Dean sequer notou, estava abalado demais para isso.

— Isso torna as coisas bem mais malucas — disse ele, perplexo, antes de apontar um dedo acusatório para Bobby. — E você sabia disso! Por que diabos não nos disse nada?

O velho Singer deu de ombros, algo me dizia que ele não gostara de deixar Dean sabendo daquilo.

— Emma só me esclareceu essa história com os Remanescentes na última semana, enquanto vocês estavam fora.

— E você sabia sobre esse clã? Os Remanescentes? Como? — perguntou Dean.

Eu o encarei.

— Eu te disse que ele era um Bibliotecário. — Fiz questão de lembrar. O Winchester assentiu vagamente, não totalmente ciente de minhas palavras. — Ele sabe tudo sobre quase qualquer coisa. É óbvio que conhece os Remanescentes.

Bobby fez uma careta, descartando o apelido, pois — eu descobrira há alguns dias — ele não gostava de ser chamado daquela forma. Dean olhou para o irmão de forma igualmente acusatória.

— Você também sabia sobre eles?

Sam rapidamente negou.

— Sara me contou sobre eles enquanto você e Emma conversavam lá fora, antes disso era um termo totalmente novo pra mim — se defendeu, então me lançou um olhar de "Por que diabos você não contou a ele também?".

Dean me encarou da mesma forma, ao passo que dei de ombros, assumindo a culpa. Para ser honesta, aquele detalhe realmente não parecia ser importante antes, afinal, minha conexão primária com os Remanescentes sempre havia sido um tabu, até mesmo dentro de casa. Assim, não se fazia necessário que mais ninguém soubesse, além do núcleo principal envolvido; meu pai, eu, e, por certas razões impronunciáveis, Justin.

O Winchester mais velho suspirou, irritado.

— Certo, todos vocês — disse ele, contrariado —, é realmente uma merda ser o último a descobrir sobre essas coisas. Mas, afinal, quem são esses Remanescentes? — perguntou. — Além de serem um dos únicos clãs de raça restantes e, é claro, uma das organizações mais poderosas do país. Quem são eles?

Todos os olhares do cômodo se voltaram para mim. É claro que eles esperavam que eu explicasse tudo, dadas as circunstâncias. Respirei fundo.

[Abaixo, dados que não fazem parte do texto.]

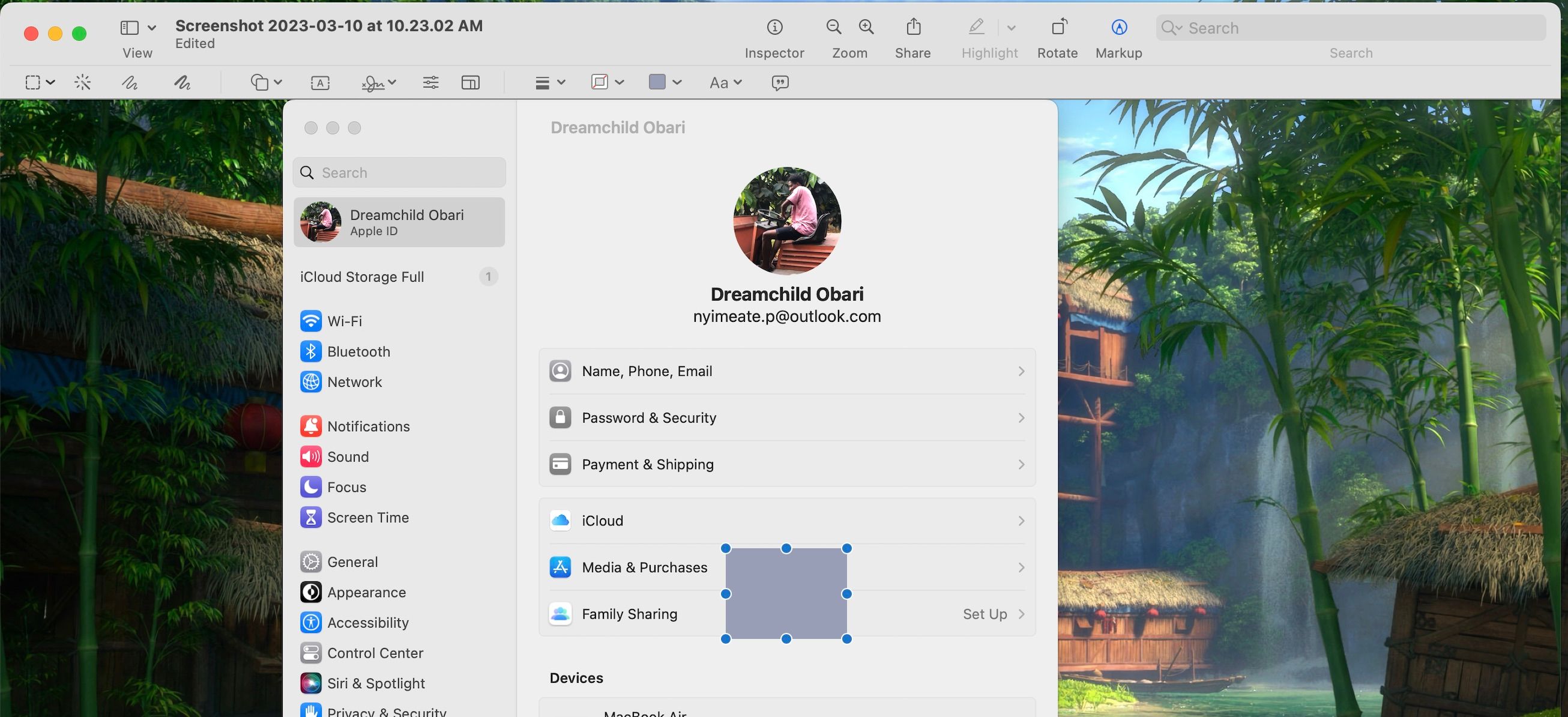Select the Share icon in toolbar

pos(912,26)
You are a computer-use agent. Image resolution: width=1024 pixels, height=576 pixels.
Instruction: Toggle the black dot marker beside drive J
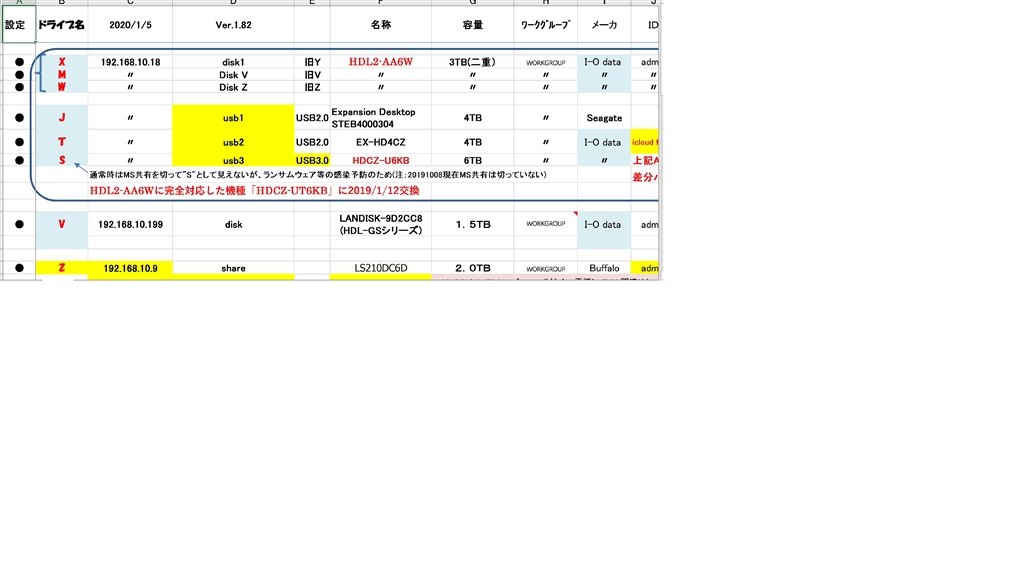tap(18, 117)
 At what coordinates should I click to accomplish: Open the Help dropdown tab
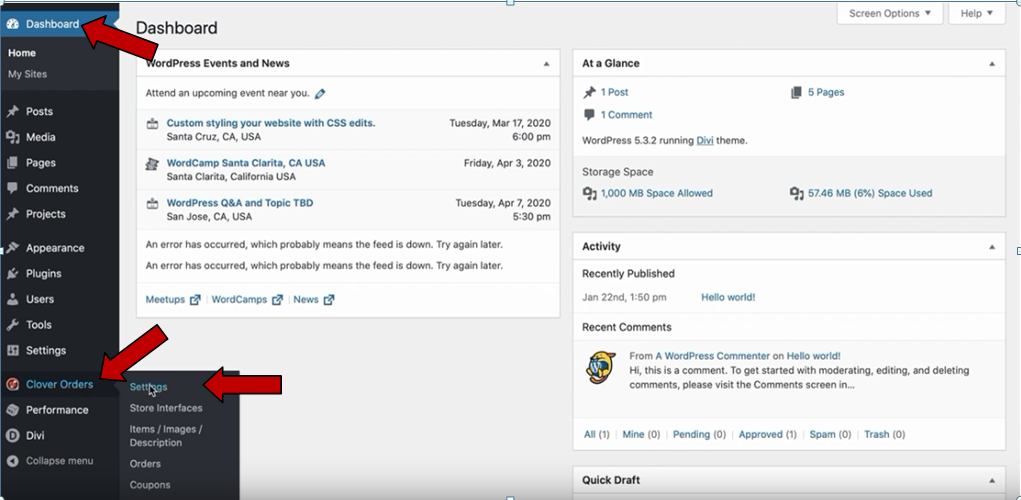point(977,13)
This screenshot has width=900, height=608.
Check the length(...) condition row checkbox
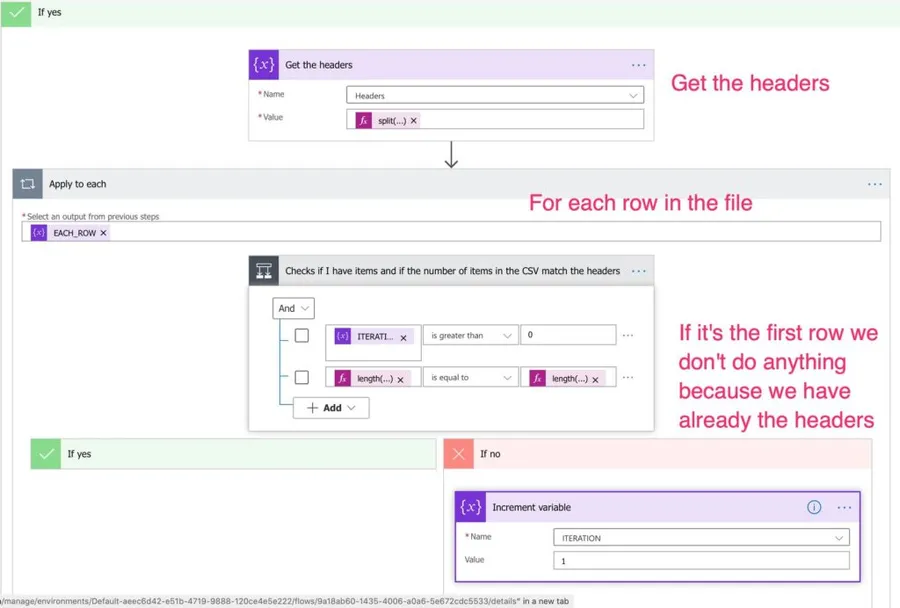click(302, 378)
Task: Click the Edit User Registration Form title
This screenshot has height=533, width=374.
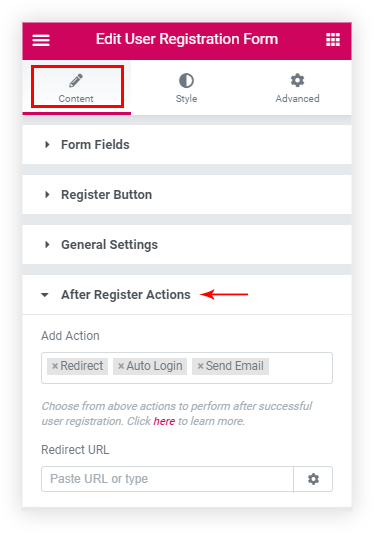Action: click(x=187, y=39)
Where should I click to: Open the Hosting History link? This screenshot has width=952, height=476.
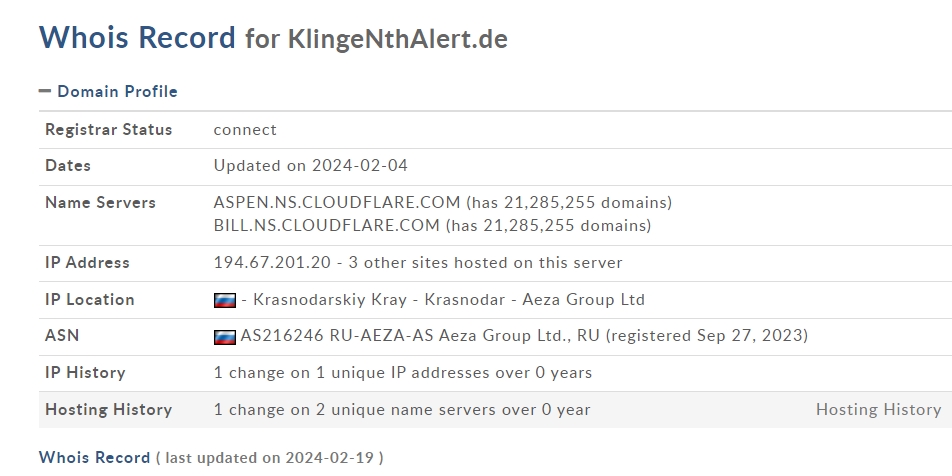[x=878, y=410]
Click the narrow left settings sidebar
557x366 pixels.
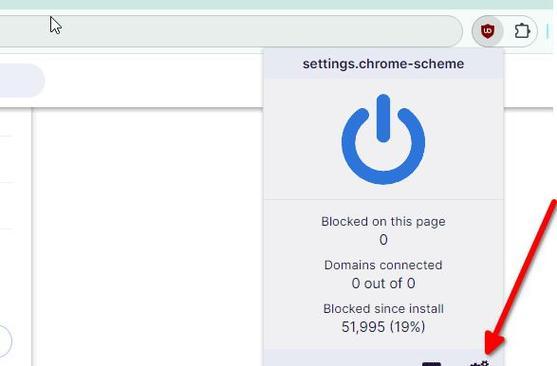pyautogui.click(x=15, y=237)
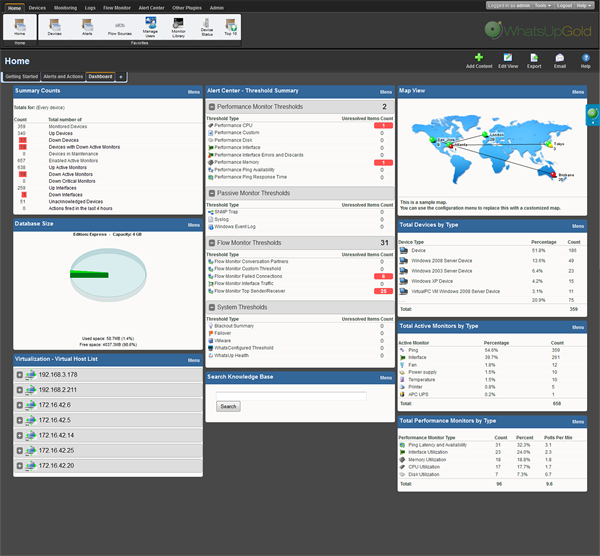
Task: Open the Tools dropdown in top bar
Action: click(543, 5)
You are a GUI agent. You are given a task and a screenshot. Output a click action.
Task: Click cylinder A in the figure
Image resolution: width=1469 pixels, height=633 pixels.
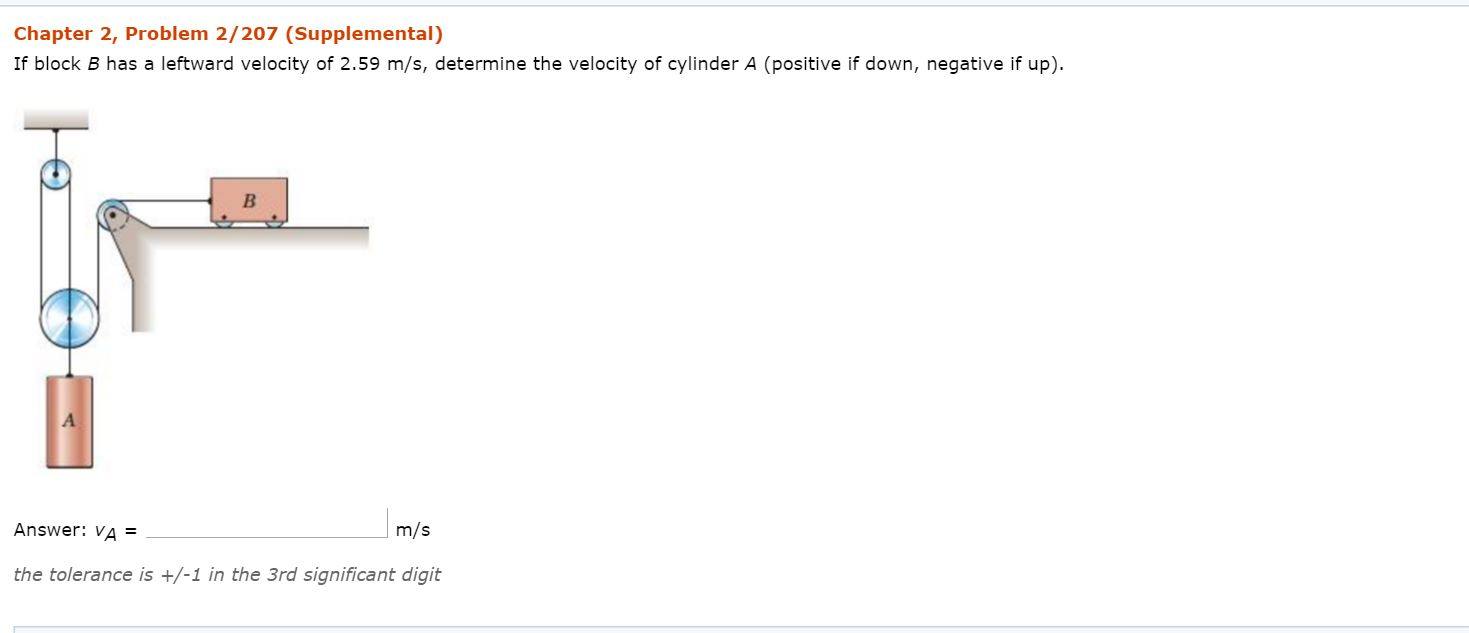(69, 420)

— É, acho que é hora de uma pequena aula de história — anunciei.

Dean fez uma careta, mas concordou em seguida. Sam, Bobby e Sara assentiram, os três em silêncio, apenas aguardando a explicação. Todos ali — com exceção de Dean, é claro — já sabiam sobre os Remanescentes, então eu tentaria ser o mais breve possível.

Me virei para o Winchester mais velho, posicionando as mãos na cintura e dando a ele um olhar interrogativo.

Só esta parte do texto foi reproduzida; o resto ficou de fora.